What is being asked:
What's required is a verbatim printout of all the data.

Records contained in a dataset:
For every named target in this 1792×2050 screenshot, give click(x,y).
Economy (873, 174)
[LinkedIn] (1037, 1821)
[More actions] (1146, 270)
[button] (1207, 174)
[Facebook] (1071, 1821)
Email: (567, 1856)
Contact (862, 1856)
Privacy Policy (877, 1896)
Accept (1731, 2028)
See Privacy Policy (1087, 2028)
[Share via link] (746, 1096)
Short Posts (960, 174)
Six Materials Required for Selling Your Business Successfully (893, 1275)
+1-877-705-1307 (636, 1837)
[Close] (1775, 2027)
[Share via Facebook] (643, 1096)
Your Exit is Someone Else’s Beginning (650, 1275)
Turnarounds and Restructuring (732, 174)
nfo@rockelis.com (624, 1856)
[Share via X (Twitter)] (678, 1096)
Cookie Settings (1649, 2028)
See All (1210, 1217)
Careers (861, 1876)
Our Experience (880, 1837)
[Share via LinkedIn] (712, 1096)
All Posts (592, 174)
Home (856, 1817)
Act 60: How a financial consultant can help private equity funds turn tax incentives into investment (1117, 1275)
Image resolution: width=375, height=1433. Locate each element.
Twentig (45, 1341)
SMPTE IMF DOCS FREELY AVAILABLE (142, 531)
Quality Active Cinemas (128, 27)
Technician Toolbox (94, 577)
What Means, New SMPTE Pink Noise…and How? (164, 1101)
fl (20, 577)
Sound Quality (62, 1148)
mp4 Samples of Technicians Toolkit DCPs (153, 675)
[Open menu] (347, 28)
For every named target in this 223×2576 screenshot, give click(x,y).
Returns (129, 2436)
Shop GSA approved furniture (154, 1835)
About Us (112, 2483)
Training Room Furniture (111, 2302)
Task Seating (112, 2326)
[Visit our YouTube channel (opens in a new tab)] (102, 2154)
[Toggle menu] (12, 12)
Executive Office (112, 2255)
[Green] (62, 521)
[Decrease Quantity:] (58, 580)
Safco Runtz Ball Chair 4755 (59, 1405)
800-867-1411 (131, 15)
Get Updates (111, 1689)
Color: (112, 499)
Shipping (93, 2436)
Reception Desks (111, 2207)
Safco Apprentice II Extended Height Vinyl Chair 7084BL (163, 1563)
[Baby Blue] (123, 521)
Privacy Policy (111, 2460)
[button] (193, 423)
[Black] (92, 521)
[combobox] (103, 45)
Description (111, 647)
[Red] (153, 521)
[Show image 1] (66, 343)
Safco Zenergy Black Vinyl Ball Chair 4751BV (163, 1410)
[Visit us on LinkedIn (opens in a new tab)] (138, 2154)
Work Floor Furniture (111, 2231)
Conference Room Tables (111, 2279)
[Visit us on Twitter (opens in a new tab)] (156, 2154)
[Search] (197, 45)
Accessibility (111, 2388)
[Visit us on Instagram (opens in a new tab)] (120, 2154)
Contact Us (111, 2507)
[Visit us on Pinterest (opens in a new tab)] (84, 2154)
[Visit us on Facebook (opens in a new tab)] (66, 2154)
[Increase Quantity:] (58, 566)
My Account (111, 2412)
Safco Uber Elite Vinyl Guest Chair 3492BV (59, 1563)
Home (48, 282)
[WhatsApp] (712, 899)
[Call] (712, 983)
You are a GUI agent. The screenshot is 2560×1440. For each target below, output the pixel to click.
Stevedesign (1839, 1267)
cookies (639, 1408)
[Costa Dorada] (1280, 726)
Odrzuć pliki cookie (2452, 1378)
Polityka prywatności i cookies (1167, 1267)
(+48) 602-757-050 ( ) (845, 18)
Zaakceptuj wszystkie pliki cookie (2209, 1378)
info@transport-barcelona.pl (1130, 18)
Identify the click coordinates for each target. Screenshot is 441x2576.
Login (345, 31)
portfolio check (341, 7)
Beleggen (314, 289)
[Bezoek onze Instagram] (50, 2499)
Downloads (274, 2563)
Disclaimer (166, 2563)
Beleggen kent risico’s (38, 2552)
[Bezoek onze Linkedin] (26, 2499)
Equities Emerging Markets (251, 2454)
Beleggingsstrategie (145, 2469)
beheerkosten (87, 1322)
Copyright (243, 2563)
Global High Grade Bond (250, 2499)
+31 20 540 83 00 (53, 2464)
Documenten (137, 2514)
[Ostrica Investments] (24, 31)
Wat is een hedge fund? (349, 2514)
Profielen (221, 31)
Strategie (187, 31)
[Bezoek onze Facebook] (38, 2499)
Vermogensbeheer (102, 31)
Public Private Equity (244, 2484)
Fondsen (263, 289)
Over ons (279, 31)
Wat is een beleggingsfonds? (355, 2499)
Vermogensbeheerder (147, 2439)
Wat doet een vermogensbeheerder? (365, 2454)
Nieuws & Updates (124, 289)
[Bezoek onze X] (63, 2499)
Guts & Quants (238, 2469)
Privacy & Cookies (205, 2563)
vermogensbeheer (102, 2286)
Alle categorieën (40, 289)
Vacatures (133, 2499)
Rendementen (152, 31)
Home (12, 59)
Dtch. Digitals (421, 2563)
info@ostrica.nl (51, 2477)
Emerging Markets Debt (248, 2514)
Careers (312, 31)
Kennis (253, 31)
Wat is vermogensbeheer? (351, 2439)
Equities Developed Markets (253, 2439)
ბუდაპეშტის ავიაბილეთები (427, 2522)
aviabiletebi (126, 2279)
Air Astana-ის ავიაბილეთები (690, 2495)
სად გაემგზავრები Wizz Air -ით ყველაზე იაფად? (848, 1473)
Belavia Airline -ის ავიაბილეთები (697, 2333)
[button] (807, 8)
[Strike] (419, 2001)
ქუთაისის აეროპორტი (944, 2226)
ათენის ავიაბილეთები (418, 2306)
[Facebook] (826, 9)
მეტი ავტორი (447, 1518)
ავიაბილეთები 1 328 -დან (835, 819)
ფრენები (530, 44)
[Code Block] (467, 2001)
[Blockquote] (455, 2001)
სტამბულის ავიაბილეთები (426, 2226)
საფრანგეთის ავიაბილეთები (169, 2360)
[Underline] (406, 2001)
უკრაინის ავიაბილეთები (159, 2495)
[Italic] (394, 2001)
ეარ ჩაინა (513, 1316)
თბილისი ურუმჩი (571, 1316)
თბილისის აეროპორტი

Task response:
For every named target in this 1792×2050 screenshot, give click(x,y).
Economy (873, 174)
[LinkedIn] (1037, 1821)
[More actions] (1146, 270)
[button] (1207, 174)
[Facebook] (1071, 1821)
Email: (567, 1856)
Contact (862, 1856)
Privacy Policy (877, 1896)
Accept (1731, 2028)
See Privacy Policy (1087, 2028)
[Share via link] (746, 1096)
Short Posts (960, 174)
Six Materials Required for Selling Your Business Successfully (893, 1275)
+1-877-705-1307 (636, 1837)
[Close] (1775, 2027)
[Share via Facebook] (643, 1096)
Your Exit is Someone Else’s Beginning (650, 1275)
Turnarounds and Restructuring (732, 174)
nfo@rockelis.com (624, 1856)
[Share via X (Twitter)] (678, 1096)
Cookie Settings (1649, 2028)
See All (1210, 1217)
Careers (861, 1876)
Our Experience (880, 1837)
[Share via LinkedIn] (712, 1096)
All Posts (592, 174)
Home (856, 1817)
Act 60: How a financial consultant can help private equity funds turn tax incentives into investment (1117, 1275)
Image resolution: width=375, height=1433. Locate each element.
Twentig (45, 1341)
SMPTE IMF DOCS FREELY AVAILABLE (142, 531)
Quality Active Cinemas (128, 27)
Technician Toolbox (94, 577)
What Means, New SMPTE Pink Noise…and How? (164, 1101)
fl (20, 577)
Sound Quality (62, 1148)
mp4 Samples of Technicians Toolkit DCPs (153, 675)
[Open menu] (347, 28)
For every named target in this 223×2576 screenshot, give click(x,y).
Returns (129, 2436)
Shop GSA approved furniture (154, 1835)
About Us (112, 2483)
Training Room Furniture (111, 2302)
Task Seating (112, 2326)
[Visit our YouTube channel (opens in a new tab)] (102, 2154)
[Toggle menu] (12, 12)
Executive Office (112, 2255)
[Green] (62, 521)
[Decrease Quantity:] (58, 580)
Safco Runtz Ball Chair 4755 (59, 1405)
800-867-1411 (131, 15)
Get Updates (111, 1689)
Color: (112, 499)
Shipping (93, 2436)
Reception Desks (111, 2207)
Safco Apprentice II Extended Height Vinyl Chair 7084BL (163, 1563)
[Baby Blue] (123, 521)
Privacy Policy (111, 2460)
[button] (193, 423)
[Black] (92, 521)
[combobox] (103, 45)
Description (111, 647)
[Red] (153, 521)
[Show image 1] (66, 343)
Safco Zenergy Black Vinyl Ball Chair 4751BV (163, 1410)
[Visit us on LinkedIn (opens in a new tab)] (138, 2154)
Work Floor Furniture (111, 2231)
Conference Room Tables (111, 2279)
[Visit us on Twitter (opens in a new tab)] (156, 2154)
[Search] (197, 45)
Accessibility (111, 2388)
[Visit us on Instagram (opens in a new tab)] (120, 2154)
Contact Us (111, 2507)
[Visit us on Pinterest (opens in a new tab)] (84, 2154)
[Visit us on Facebook (opens in a new tab)] (66, 2154)
[Increase Quantity:] (58, 566)
My Account (111, 2412)
Safco Uber Elite Vinyl Guest Chair 3492BV (59, 1563)
Home (48, 282)
[WhatsApp] (712, 899)
[Call] (712, 983)
You are a GUI agent. The screenshot is 2560×1440. For each target below, output the pixel to click.
Stevedesign (1839, 1267)
cookies (639, 1408)
[Costa Dorada] (1280, 726)
Odrzuć pliki cookie (2452, 1378)
Polityka prywatności i cookies (1167, 1267)
(+48) 602-757-050 ( ) (845, 18)
Zaakceptuj wszystkie pliki cookie (2209, 1378)
info@transport-barcelona.pl (1130, 18)
Identify the click coordinates for each target. Screenshot is 441x2576.
Login (345, 31)
portfolio check (341, 7)
Beleggen (314, 289)
[Bezoek onze Instagram] (50, 2499)
Downloads (274, 2563)
Disclaimer (166, 2563)
Beleggen kent risico’s (38, 2552)
[Bezoek onze Linkedin] (26, 2499)
Equities Emerging Markets (251, 2454)
Beleggingsstrategie (145, 2469)
beheerkosten (87, 1322)
Copyright (243, 2563)
Global High Grade Bond (250, 2499)
+31 20 540 83 00 (53, 2464)
Documenten (137, 2514)
[Ostrica Investments] (24, 31)
Wat is een hedge fund? (349, 2514)
Profielen (221, 31)
Strategie (187, 31)
[Bezoek onze Facebook] (38, 2499)
Vermogensbeheer (102, 31)
Public Private Equity (244, 2484)
Fondsen (263, 289)
Over ons (279, 31)
Wat is een beleggingsfonds? (355, 2499)
Vermogensbeheerder (147, 2439)
Wat doet een vermogensbeheerder? (365, 2454)
Nieuws & Updates (124, 289)
[Bezoek onze X] (63, 2499)
Guts & Quants (238, 2469)
Privacy & Cookies (205, 2563)
vermogensbeheer (102, 2286)
Alle categorieën (40, 289)
Vacatures (133, 2499)
Rendementen (152, 31)
Home (12, 59)
Dtch. Digitals (421, 2563)
info@ostrica.nl (51, 2477)
Emerging Markets Debt (248, 2514)
Careers (312, 31)
Kennis (253, 31)
Wat is vermogensbeheer? (351, 2439)
Equities Developed Markets (253, 2439)
ბუდაპეშტის ავიაბილეთები (427, 2522)
aviabiletebi (126, 2279)
Air Astana-ის ავიაბილეთები (690, 2495)
სად გაემგზავრები Wizz Air -ით ყველაზე იაფად? (848, 1473)
Belavia Airline -ის ავიაბილეთები (697, 2333)
[button] (807, 8)
[Strike] (419, 2001)
ქუთაისის აეროპორტი (944, 2226)
ათენის ავიაბილეთები (418, 2306)
[Facebook] (826, 9)
მეტი ავტორი (447, 1518)
ავიაბილეთები 1 328 -დან (835, 819)
ფრენები (530, 44)
[Code Block] (467, 2001)
[Blockquote] (455, 2001)
სტამბულის ავიაბილეთები (426, 2226)
საფრანგეთის ავიაბილეთები (169, 2360)
[Underline] (406, 2001)
უკრაინის ავიაბილეთები (159, 2495)
[Italic] (394, 2001)
ეარ ჩაინა (513, 1316)
თბილისი ურუმჩი (571, 1316)
თბილისის აეროპორტი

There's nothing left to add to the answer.